A me pare preoccupante che si possa
delegare la solo tecnoscienza a normare quest’ambito. Günther Anders, nel suo
capolavoro (L’uomo è antiquato) mi ha
insegnato che, purtroppo, ciò che può essere fatto sarà fatto. Ovvero: la
tecnoscienza, che non è solo l’ultima fase di sviluppo del sapere scientifico
prodotto dall’umanità ma una ben precisa forma di “metafisica” (direbbe
Heidegger), e dunque di comprensione (o incomprensione) dell’Essere, non ha,
per statuto, limite. La sua essenza, al contrario, è il costante superamento di
ogni limite. Tutto il XX secolo e il suo prosieguo mostrano questa incredibile
tensione all’autosuperamento, spesso sganciata da bisogni reali (e penso in
particolare alla corsa alla conquista dello spazio).
La creatura che si
fa creatore, per altro, evoca alcuni miti moderni di straordinaria potenza, in
primis quello dello scienziato Victor Frankenstein, immaginato in una notte
buia e tempestosa dalla scrittrice Mary Shelley.
La facile obiezione è che
limitare la ricerca avrebbe impedito e impedirebbe il progresso dell’umanità.

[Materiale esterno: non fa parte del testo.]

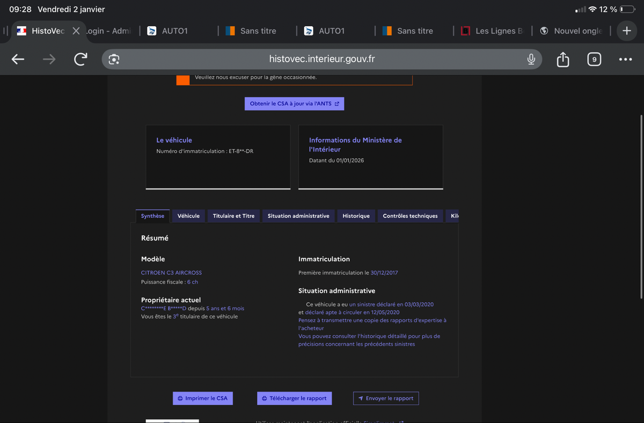The height and width of the screenshot is (423, 644).
Task: Switch to Les Lignes browser tab
Action: [493, 31]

Bisognerebbe dimostrare, però, che di reale progresso di sia trattato (e non è
scontato). Soprattutto esiste una posizione terza fra l’idolatria
tecnoscientifica e il suo opposto, e cioè lo sforzo sempre rinnovato di
statuire confini, fondati su bisogni umani discussi “politicamente, su ciò che
l’uomo può e ciò che non può fare. La totale “anomia” in questo ambito può
produrre disastri, evocati nel celebre racconto di Goethe sull’apprendista
stregone, privando l’umanità della sua stessa umanità.
Come suggeriva IvanIllich, dunque, appare quanto mai necessario affiancare all’uomo prometeico,
quello che ha scoperto il fuoco ed elaborato oggi il primo batterio
artificiale, l’uomo epimeteico, che mettendo al centro del proprio progetto non
il dominio aumenti «la propria capacità di assistere,
curare e aiutare gli altri, sapendo che “ognuno ha un mondo misterioso tutto
suo / e in esso c' è l’attimo più bello / e l'ora più angosciosa, / solo che
noi non ne sappiamo niente». Epimeteo,
dunque, sia il simbolo di un’umanità “del limite” di contro a Prometeo, per
troppo tempo modello positivo di una ricerca affannosa e ottusamente
inconsapevole dei rischi di disumanizzazione cui espone.